Problem
Copy word for word the part of the items that starts with the line containing "You are a GUI" and ends with the line containing "pyautogui.click(x=733, y=183)", including both of those lines.

Data for this task
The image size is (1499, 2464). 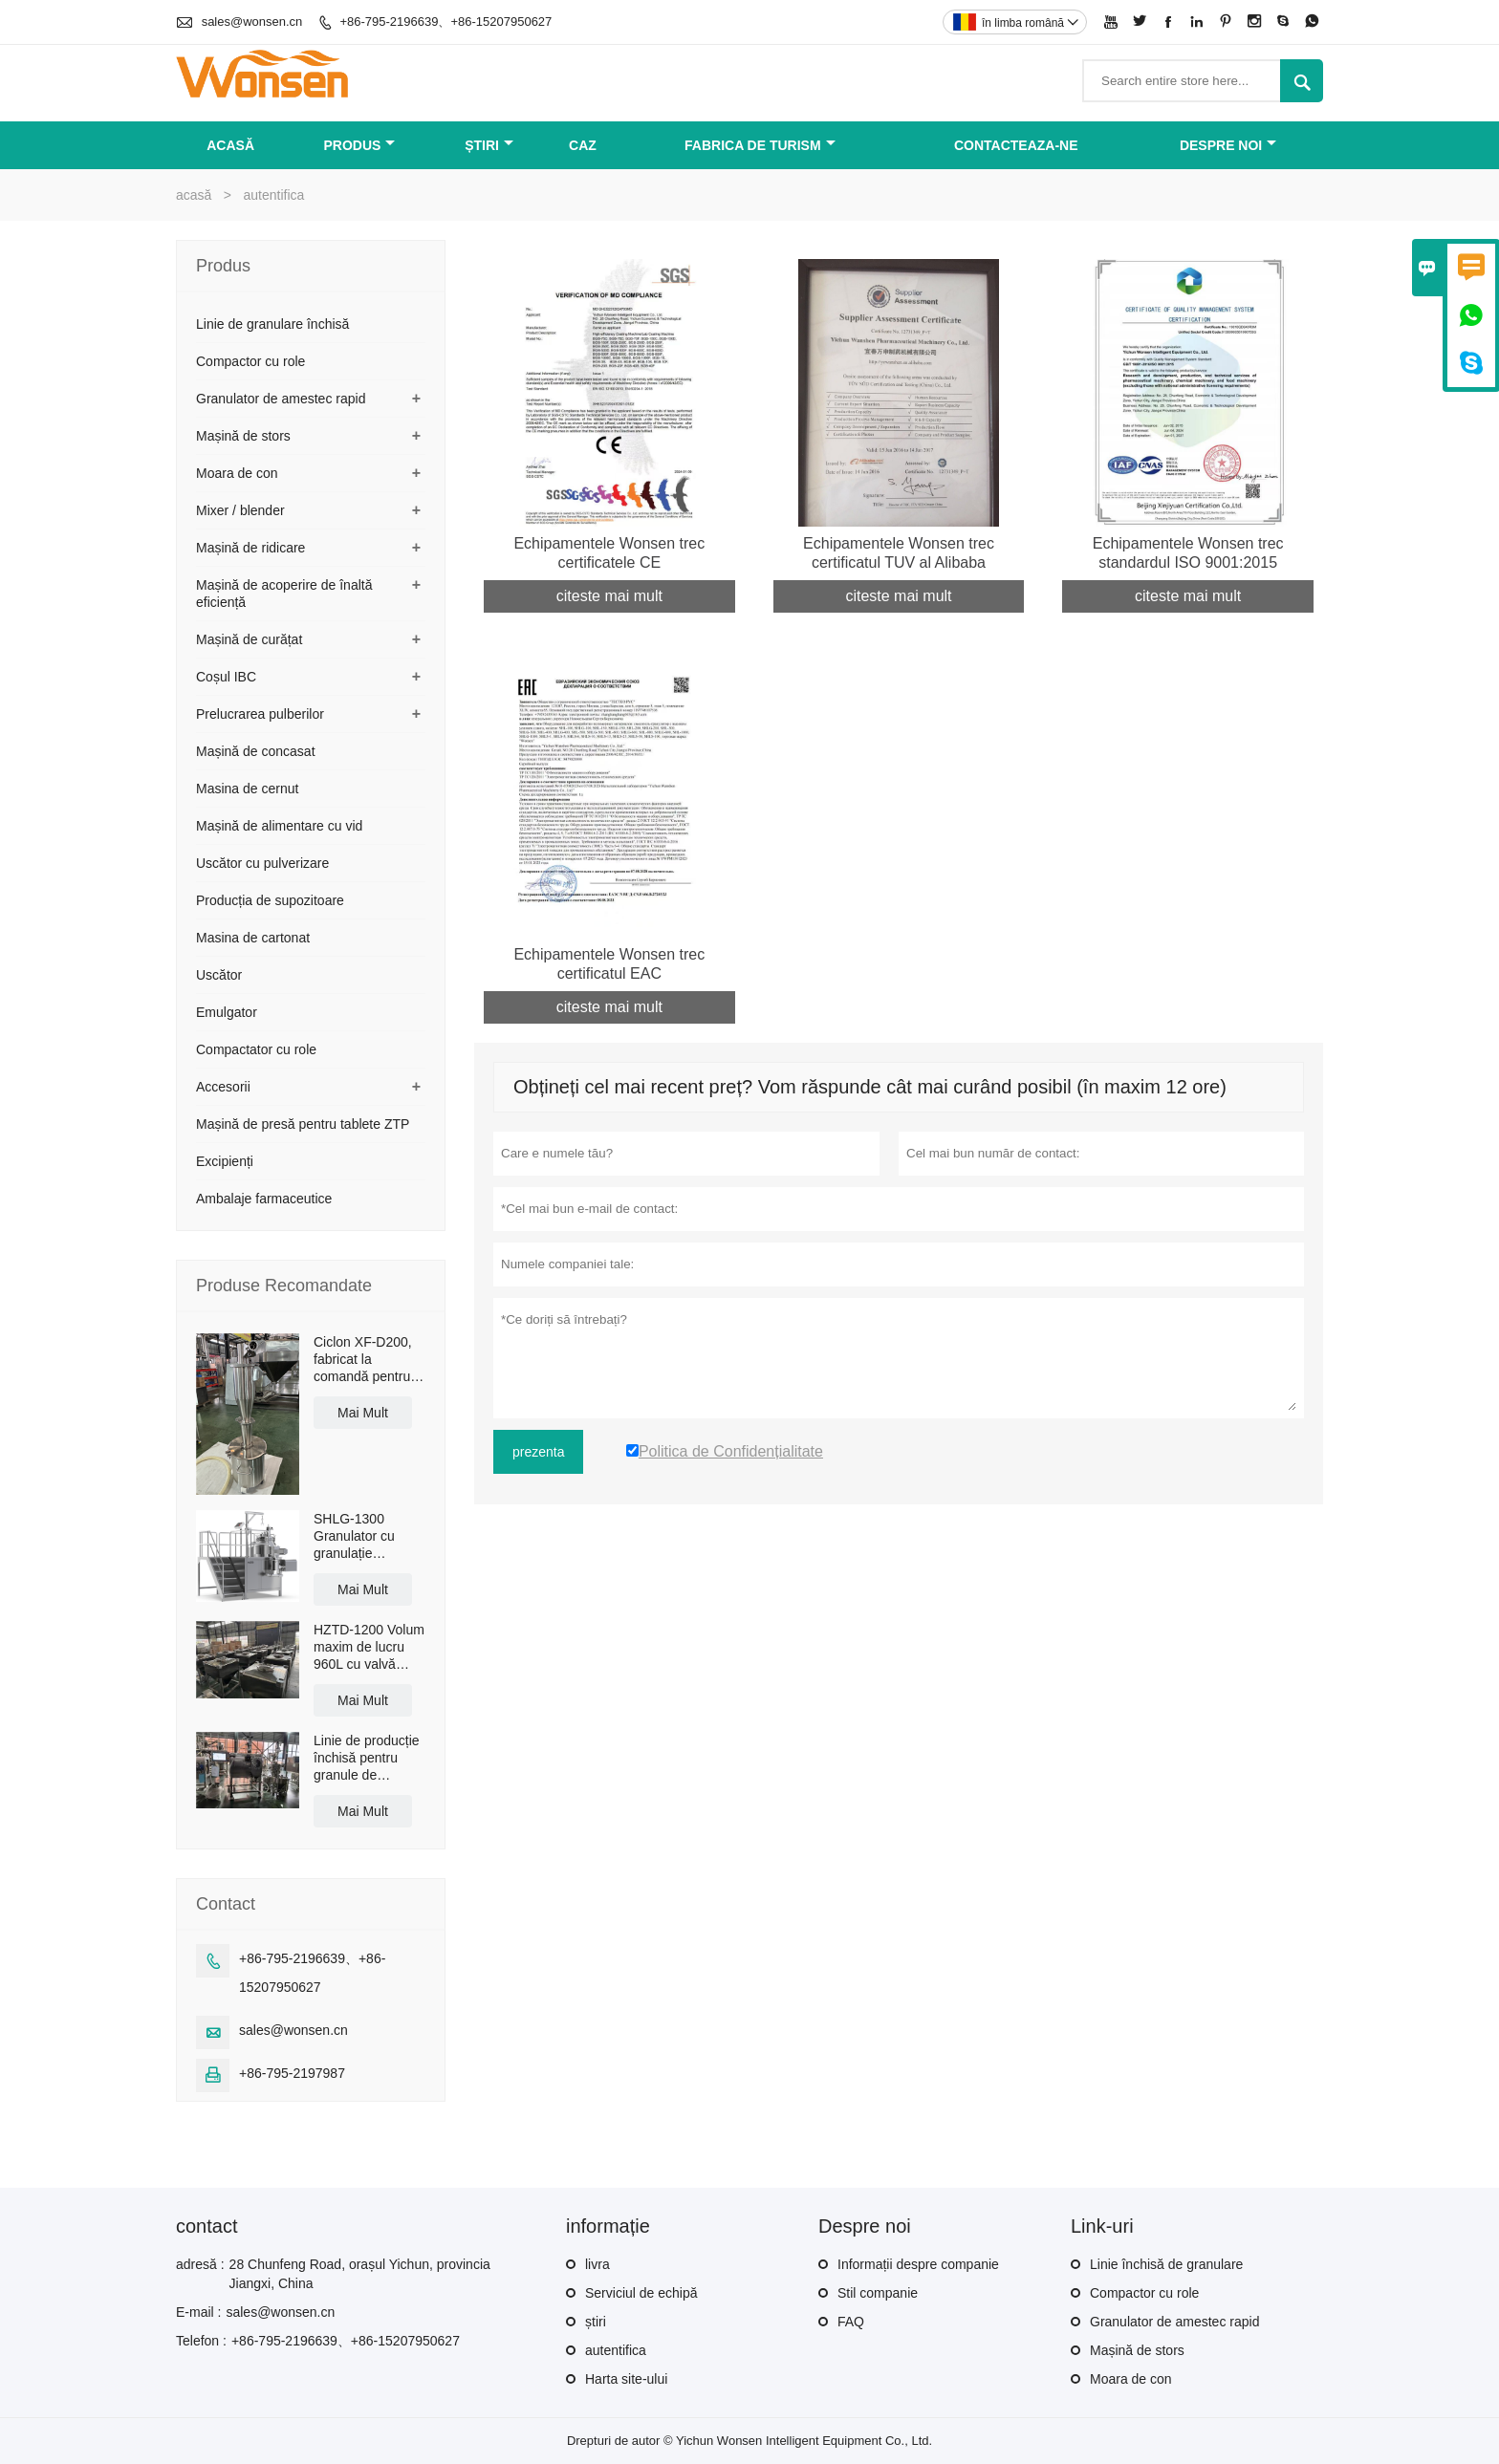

...

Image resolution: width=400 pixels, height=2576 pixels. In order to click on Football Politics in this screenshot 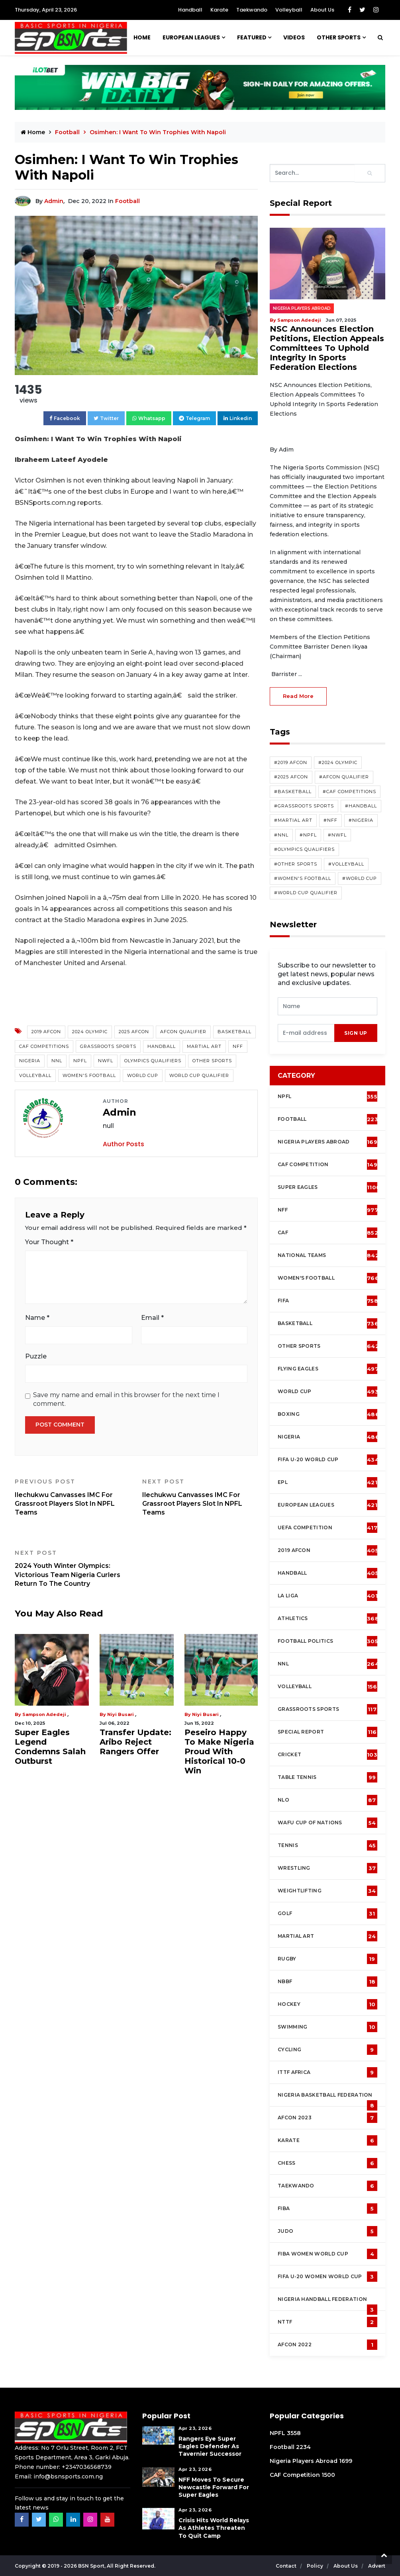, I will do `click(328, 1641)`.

...

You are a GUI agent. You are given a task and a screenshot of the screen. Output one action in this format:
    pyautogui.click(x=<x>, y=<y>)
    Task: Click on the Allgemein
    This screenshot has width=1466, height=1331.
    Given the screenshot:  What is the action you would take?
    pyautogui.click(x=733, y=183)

Task result
You are a GUI agent. You are given a task and a screenshot of the screen. Output one action in this format:
    pyautogui.click(x=<x>, y=<y>)
    Task: Click on the Allgemein
    This screenshot has width=1466, height=1331.
    Given the screenshot:  What is the action you would take?
    pyautogui.click(x=733, y=183)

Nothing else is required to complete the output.